2.2.2. FL Training Collector enabler

2.2.2.1. Introduction

The FL training process involves several independent parties that commonly collaborate in order to provide an enhanced ML model. In this process, the different local updates suggestions shall be aggregated accordingly. This duty within ASSIST-IoT will be tackled by the FL Training Collector, which will also be in charge of delivering back the updated model.

2.2.2.2. Features

  • Aggregate local updates of the ML model prepared by independent parties as part of a model enhancement process. Responsible components: FLTC Combiner, FLTC I/O.

  • Delivering back to the parties the updated model. Responsible component: FLTC I/O.

2.2.2.3. Place in architecture

FL Training Collector enabler is one of the Federated Learning enablers that together enable to deploy a federated learning environment. Functionally, it operates on scalability and manageability verticals in the Assist-IoT architecture.

More specifically the following figure provides the semantic diagam of the enabler:

Semantic Diagram of Fl Training Collector Enabler

2.2.2.4. User guide

Interactions with this enabler are done through a REST API. In the FL environment the FL Orchestrator enabler sends appropriate configuration to FL Training Collector.

The enabler exposes REST API (see endpoints below) to communicate with external enablers/applications but also uses gRPC to communicate with FL Local Operations during model trainings.

Method

Endpoint

Description

POST

/job/config/{id}

Receive configuration of FL Training Collector components for job with identifier id

GET

/job/status/{id}

Retrieve status of the training process with identifier id

2.2.2.5. Prerequisites

The main prerequisities are the installation of Docker and docker-compose. These prerequisites are necessary in case of running the enabler as a container (Docker). However, it is also possible to run the component independently. In this case, it’s mandatory to have Python installed on the machine where the enabler will be executed. At least version 3.8 is recommended (this is the version of the Python image being used). It is also necessary to install some additional libraries or packages. These additional packages can be seen in the requirements.txt file (inside the application folder).

2.2.2.6. Installation

The installation procedure for this enabler is under development and will be provided once the release of the enabler is completed.

2.2.2.7. Configuration options

The configuration of the training process for the FL Training Collector enabler is done with a request to REST API where the following parameters for a training job to be executed can be set:

  • strategy - name of the strategy to be used in this training job, e.g. “avg”

  • model_id - model identifier

  • num_rounds - number of rounds, e.g. “3”

  • min_fit_clients - minimum number of fitting clients, e.g. “1”

  • min_available_clients - minimum number of available clients, e.g. “1”

  • adapt_config e.g. “custom”

  • config_id - identifier of the configuration to be used

  • batch_size - size of a batch, e.g. “64”

  • steps_per_epoch - number of steps in each epoch, e.g. “32”

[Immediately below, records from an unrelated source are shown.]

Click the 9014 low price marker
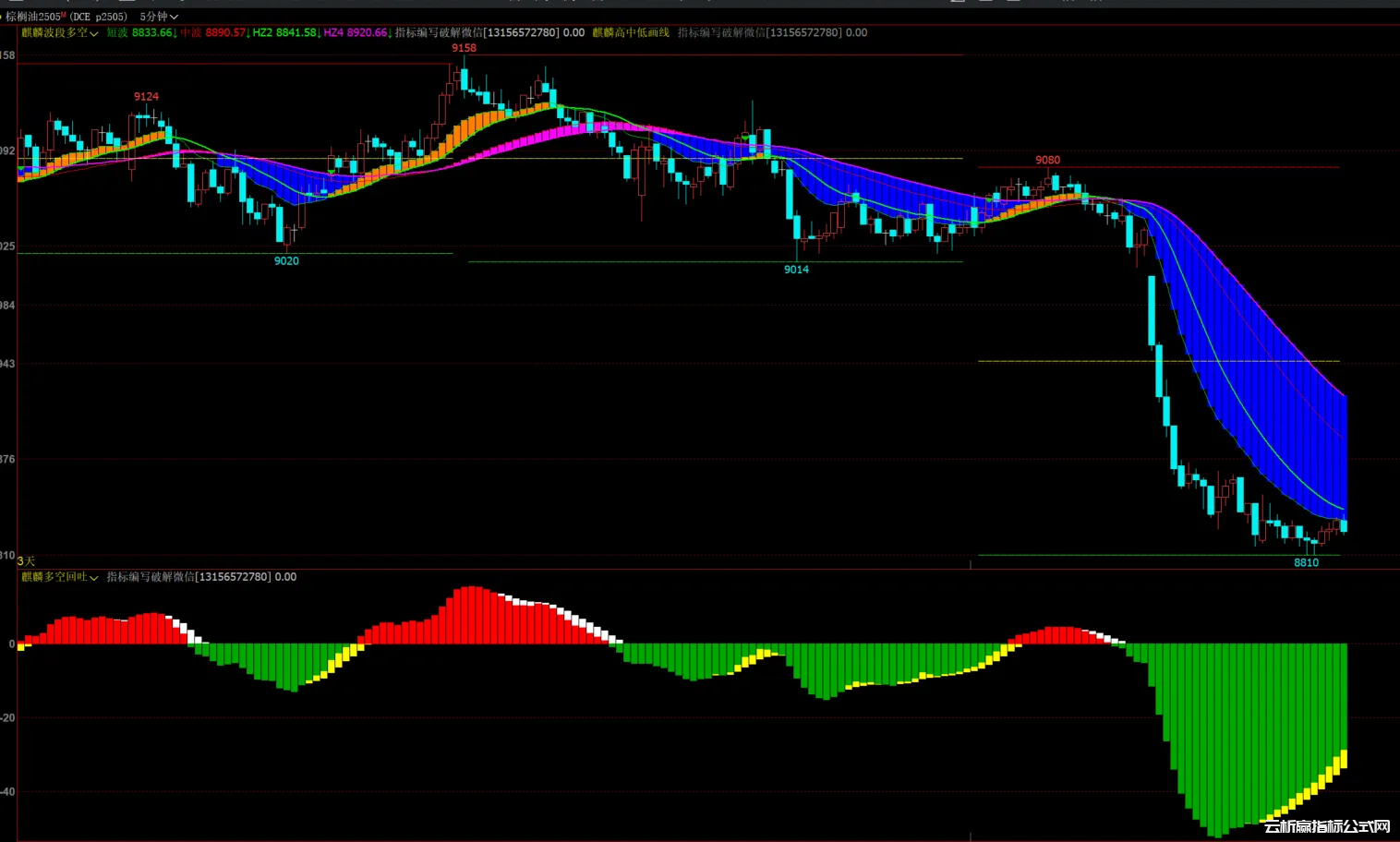This screenshot has height=842, width=1400. (796, 270)
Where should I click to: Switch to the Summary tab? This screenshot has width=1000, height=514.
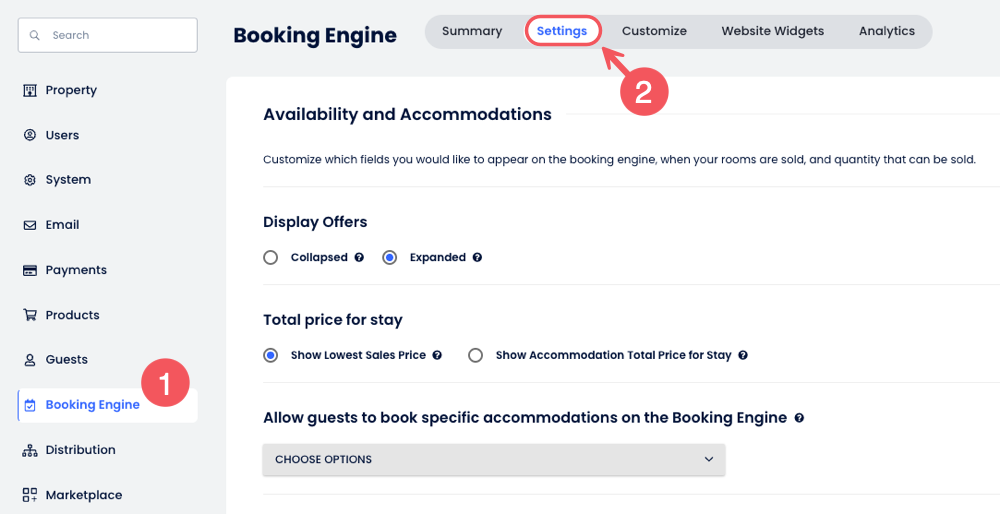[472, 31]
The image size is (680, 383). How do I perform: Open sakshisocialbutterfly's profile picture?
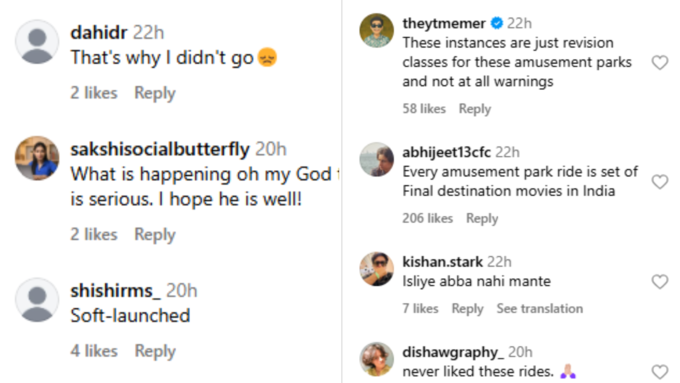(37, 158)
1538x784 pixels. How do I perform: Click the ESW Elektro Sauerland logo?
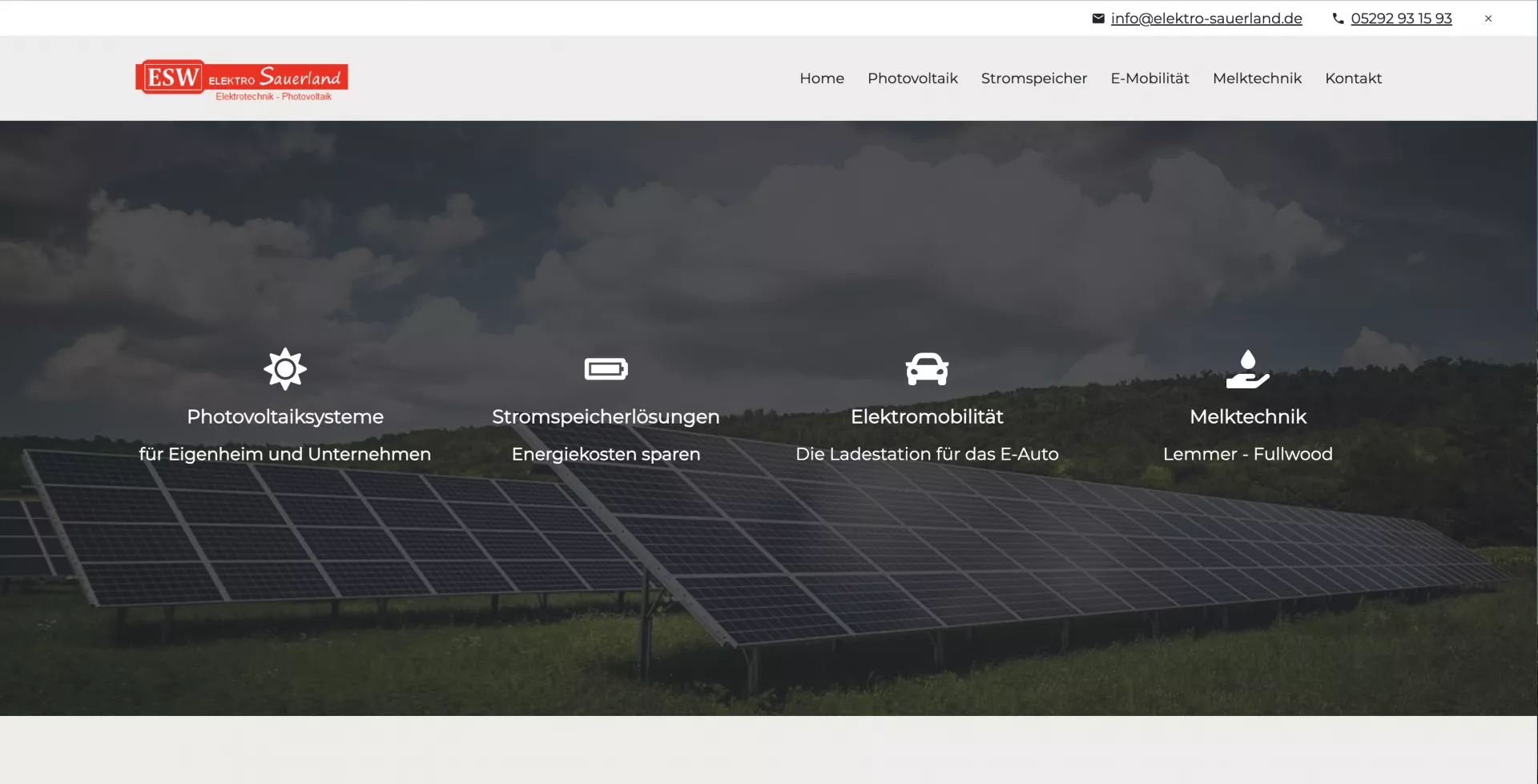[242, 79]
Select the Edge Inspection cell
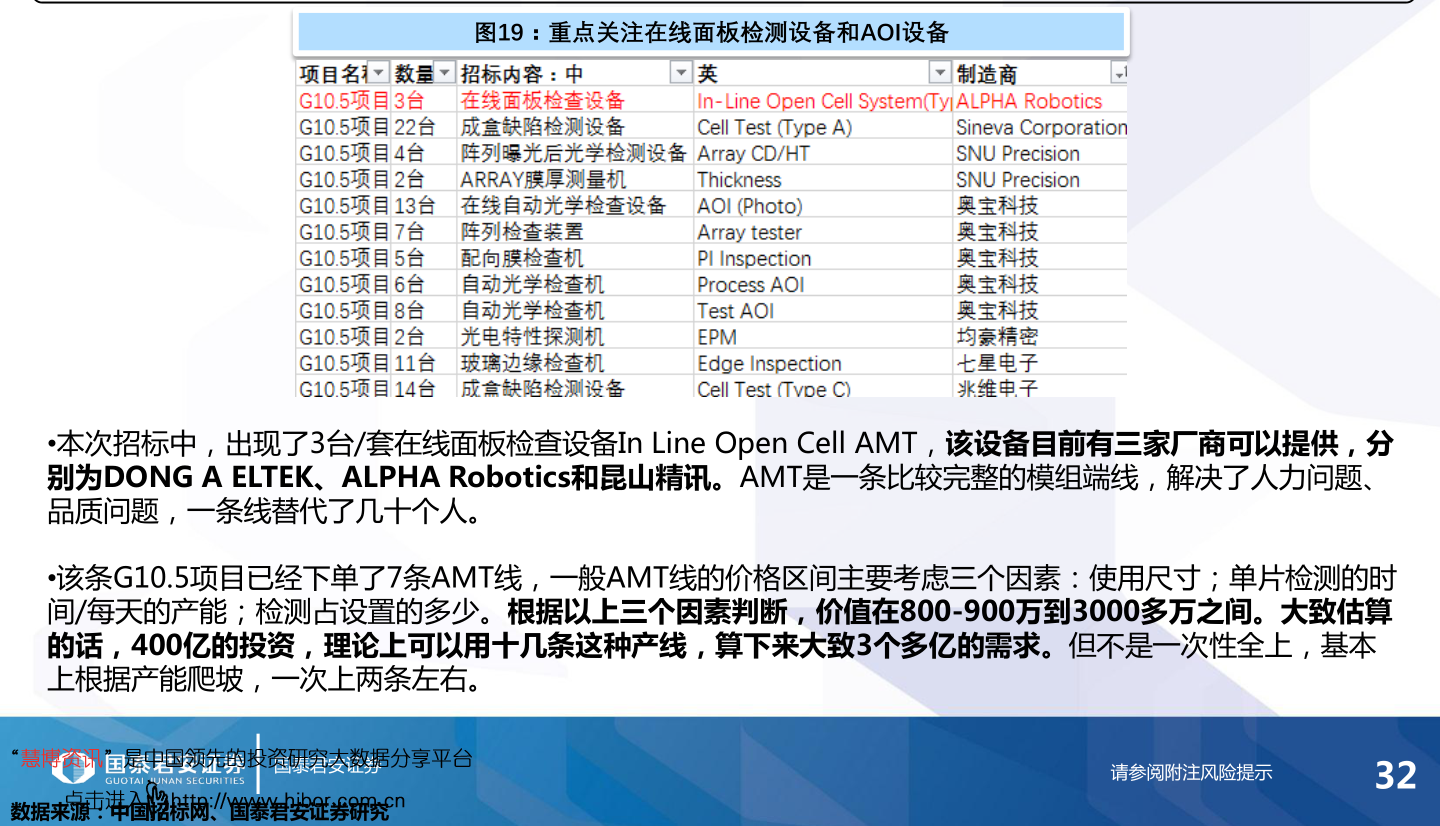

  • epochs - number of epochs, e.g. “5”

  • learning_rate - tuning parameter in an optimization algorithm, e.g. “0.001”

2.2.2.8. Developer guide

2.2.2.8.1. Components

2.2.2.8.1.1. FLTC I/O

Provides a REST API to allow the input and output communication to and from the FL Training Collector enabler. On the one hand it is responsible of receiving FL local updates that are sent to the FLC Combiner component. On the other hand, it is responsible of communicating updates of the new FL model obtained in the FLC Component to the FL Repository. The communication capabilities of this component are designed so that it can conceptually deal with situations in which more complex topologies are used.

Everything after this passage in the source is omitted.